曹德茂 申宝玺 武永康 齐文涛

谷氨酸受体以及兴奋性毒性研究进展

曹德茂 申宝玺 武永康 齐文涛

在神经系统的生理和病理过程中，谷氨酸受体以及兴奋性毒性都有着重要的作用，已有多项研究表明，其分布局限,作用广泛而副作用小，被认为是治疗包括颅脑损伤在内神经系统疾病的理想靶点之一。本文通过阅读相关文献，对谷氨酸受体以及兴奋性毒性研究的历史和进展进行回顾性分析与总结。

谷氨酸受体； 兴奋性毒性； Src激酶

一、N-甲基-D-天冬氨酸受体

N-甲基-D-天冬氨酸（N-methyl-D-aspartic acid，NMDA）受体在学习、记忆和神经退行性病变等神经科学的研究中都有重要的作用。NMDA受体通道是由NR1～NR3 3个不同的亚基组成[1]。当NMDA受体被激活的时候，会有大量的阳离子流入，其中最重要的是Ca2+离子流。过高的Ca2+离子浓度会引起诸如记忆、学习等生理反应以及兴奋性毒性等病理过程。NMDA受体展示了复杂的门控通道机制，不仅要求不同配体的结合，同时还需要细胞的去极化[2]。

一般认为，NMDA受体是由2个NR1亚基和2个NR2亚基组成的异四聚体[3]。NR1亚基是由938个氨基酸构成，2个NR1亚基构成了离子通道的主体结构，并且决定了NMDA受体的主要性质[4]。甘氨酸是谷氨酸激活NMDA受体的必需辅助因子。精氨酸可以在低Ca2+浓度的时候增强NMDA受体的电流，在高浓度的时候降低NMDA受体的电流，而且可以增加NMDA受体门控通道的开放频率。除了这些配体与NMDA受体互相作用的复杂性，NMDA受体通道的很多功能都主要取决于NMDA受体通道的组成。生理上的，缺血和脑外伤等急性神经病学的刺激会改变NMDA受体的功能[5]，同时也会影响其他离子通道。
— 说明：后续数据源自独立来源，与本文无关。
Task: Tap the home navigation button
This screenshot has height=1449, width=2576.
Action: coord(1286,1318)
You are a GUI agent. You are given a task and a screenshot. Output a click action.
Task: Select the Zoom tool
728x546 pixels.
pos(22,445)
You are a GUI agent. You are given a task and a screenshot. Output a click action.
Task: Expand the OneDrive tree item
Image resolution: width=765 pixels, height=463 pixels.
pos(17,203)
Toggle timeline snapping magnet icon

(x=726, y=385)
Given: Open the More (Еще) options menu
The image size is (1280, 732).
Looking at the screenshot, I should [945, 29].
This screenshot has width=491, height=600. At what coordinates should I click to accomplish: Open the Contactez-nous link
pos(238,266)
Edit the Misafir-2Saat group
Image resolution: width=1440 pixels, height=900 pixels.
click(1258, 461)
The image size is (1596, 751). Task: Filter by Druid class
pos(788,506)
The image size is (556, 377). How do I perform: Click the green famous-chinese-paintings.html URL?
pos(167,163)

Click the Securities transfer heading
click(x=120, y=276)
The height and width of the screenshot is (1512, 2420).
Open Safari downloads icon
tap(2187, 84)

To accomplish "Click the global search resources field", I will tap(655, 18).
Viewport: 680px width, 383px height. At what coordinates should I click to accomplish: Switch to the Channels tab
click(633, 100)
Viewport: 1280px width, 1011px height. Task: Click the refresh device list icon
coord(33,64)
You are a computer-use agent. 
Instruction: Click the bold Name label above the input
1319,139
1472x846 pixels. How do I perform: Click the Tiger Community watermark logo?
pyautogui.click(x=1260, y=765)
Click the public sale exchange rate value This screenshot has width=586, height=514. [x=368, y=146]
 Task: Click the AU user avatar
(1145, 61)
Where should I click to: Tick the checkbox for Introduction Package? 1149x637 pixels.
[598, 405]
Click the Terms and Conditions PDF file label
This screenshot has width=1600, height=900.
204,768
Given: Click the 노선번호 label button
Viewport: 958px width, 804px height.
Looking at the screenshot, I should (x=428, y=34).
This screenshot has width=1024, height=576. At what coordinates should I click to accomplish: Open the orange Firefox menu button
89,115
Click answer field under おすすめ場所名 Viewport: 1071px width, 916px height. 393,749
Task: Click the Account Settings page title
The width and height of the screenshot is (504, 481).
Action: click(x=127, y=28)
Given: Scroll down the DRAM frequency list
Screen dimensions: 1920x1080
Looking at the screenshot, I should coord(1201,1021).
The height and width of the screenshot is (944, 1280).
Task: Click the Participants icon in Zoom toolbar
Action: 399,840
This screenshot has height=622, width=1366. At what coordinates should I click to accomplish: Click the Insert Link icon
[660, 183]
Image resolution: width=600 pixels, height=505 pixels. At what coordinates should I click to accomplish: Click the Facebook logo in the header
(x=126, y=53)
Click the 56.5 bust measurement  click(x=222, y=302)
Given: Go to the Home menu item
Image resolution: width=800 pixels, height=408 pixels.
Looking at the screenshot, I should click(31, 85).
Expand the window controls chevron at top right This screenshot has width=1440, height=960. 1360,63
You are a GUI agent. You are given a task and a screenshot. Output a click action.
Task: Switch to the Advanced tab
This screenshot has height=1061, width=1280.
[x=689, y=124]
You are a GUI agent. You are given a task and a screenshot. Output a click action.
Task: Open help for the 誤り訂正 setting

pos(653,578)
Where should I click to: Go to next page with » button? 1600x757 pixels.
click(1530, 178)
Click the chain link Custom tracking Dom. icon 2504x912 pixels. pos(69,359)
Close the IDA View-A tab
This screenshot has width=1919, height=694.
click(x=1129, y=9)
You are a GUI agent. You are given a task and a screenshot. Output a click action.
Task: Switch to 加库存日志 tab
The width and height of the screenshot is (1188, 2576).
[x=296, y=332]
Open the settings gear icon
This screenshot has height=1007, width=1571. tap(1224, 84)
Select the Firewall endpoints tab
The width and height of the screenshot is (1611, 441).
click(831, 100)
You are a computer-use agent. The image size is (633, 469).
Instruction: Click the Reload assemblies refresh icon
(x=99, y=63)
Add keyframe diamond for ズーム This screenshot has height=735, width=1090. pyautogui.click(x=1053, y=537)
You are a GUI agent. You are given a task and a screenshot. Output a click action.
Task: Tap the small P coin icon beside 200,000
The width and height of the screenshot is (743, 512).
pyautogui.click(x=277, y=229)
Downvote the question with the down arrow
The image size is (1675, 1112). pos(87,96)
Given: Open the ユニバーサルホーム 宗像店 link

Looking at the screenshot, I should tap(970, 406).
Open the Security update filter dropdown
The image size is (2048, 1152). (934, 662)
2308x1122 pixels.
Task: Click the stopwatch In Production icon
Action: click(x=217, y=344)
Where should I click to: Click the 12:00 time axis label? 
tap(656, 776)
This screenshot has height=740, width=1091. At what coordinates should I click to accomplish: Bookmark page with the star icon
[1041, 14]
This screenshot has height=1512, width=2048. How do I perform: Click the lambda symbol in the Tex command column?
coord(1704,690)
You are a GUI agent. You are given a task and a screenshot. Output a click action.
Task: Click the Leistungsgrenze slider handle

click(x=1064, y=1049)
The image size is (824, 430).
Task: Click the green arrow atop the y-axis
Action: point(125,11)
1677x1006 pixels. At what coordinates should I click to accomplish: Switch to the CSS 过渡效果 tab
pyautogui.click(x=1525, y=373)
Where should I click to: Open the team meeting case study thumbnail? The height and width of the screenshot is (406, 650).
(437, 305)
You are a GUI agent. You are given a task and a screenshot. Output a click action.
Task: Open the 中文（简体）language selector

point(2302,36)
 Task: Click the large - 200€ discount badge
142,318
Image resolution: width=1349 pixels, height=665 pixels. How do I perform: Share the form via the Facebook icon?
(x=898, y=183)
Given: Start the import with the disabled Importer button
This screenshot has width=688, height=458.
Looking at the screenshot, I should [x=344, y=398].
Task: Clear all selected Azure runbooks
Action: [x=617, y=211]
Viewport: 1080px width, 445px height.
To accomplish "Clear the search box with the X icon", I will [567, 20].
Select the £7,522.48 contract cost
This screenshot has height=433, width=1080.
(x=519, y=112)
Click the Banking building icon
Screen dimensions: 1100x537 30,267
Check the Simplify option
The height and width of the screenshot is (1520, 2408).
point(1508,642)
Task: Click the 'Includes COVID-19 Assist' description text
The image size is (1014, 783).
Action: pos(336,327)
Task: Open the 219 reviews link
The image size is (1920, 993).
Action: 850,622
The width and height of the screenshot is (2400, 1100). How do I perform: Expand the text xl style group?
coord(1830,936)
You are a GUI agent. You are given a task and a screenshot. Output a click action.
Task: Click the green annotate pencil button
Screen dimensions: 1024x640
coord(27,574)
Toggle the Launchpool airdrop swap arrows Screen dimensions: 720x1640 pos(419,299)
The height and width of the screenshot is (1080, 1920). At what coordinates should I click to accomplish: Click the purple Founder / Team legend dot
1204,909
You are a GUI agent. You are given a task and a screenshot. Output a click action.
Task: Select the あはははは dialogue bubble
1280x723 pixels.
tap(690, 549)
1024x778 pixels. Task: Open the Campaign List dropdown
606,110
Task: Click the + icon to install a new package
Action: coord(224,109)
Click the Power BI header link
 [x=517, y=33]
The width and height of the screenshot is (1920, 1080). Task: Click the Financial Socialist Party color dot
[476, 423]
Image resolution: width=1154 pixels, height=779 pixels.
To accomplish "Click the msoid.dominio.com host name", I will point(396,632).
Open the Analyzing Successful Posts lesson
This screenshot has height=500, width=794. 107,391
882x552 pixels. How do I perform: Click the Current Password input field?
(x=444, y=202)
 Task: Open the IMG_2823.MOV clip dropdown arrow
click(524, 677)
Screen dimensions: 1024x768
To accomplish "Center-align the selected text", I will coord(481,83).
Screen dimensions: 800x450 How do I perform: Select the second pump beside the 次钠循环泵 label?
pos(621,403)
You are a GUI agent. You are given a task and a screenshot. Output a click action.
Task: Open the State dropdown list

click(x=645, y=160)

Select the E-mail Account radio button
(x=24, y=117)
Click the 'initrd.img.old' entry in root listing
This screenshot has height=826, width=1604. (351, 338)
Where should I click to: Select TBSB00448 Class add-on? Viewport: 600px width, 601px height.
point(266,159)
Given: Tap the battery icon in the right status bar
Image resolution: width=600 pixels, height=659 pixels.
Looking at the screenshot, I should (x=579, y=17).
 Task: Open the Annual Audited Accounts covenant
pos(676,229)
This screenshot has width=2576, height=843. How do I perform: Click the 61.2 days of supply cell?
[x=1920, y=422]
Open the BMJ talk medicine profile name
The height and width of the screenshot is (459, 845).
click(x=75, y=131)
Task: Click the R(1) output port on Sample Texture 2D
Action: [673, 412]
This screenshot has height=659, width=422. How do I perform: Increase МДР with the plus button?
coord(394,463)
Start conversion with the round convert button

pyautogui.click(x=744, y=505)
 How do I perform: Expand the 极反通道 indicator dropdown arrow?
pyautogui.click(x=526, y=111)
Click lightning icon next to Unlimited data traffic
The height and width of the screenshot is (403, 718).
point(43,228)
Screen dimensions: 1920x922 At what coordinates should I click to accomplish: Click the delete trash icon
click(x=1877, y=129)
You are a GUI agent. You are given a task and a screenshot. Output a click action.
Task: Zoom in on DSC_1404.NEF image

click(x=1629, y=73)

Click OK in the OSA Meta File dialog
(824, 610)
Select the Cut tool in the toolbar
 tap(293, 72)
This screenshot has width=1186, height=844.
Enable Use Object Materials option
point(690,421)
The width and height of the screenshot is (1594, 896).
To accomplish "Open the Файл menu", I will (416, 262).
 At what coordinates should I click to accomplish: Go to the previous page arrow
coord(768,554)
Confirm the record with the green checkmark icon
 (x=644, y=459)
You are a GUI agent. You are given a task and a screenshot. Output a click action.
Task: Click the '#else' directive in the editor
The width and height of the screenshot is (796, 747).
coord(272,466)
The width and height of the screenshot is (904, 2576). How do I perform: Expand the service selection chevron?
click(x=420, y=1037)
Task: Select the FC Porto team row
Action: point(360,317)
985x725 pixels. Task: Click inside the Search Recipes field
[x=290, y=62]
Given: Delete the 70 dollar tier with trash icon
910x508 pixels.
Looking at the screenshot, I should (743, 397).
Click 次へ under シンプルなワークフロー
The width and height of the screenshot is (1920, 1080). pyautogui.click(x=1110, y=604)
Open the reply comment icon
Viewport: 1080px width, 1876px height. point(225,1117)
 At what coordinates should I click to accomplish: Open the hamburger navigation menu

NR2亚基在NMDA受体的功能中主要起到调节作用。NR2有4个亚型，分别为NR2A、NR2B、NR2C、NR2D。其中，NR2A在脑中广泛分布，NR2B主要分布在前脑中，NR2C主要分布在小脑，而NR2D则主要分布在丘脑中。在NMDA受体复合体中[6]，NR2亚基主要调节NR1离子通道的性质。研究发现，NR2B亚基和突触后蛋白互相作用[7]，这种互相作用是通过突触后骨架蛋白实现的。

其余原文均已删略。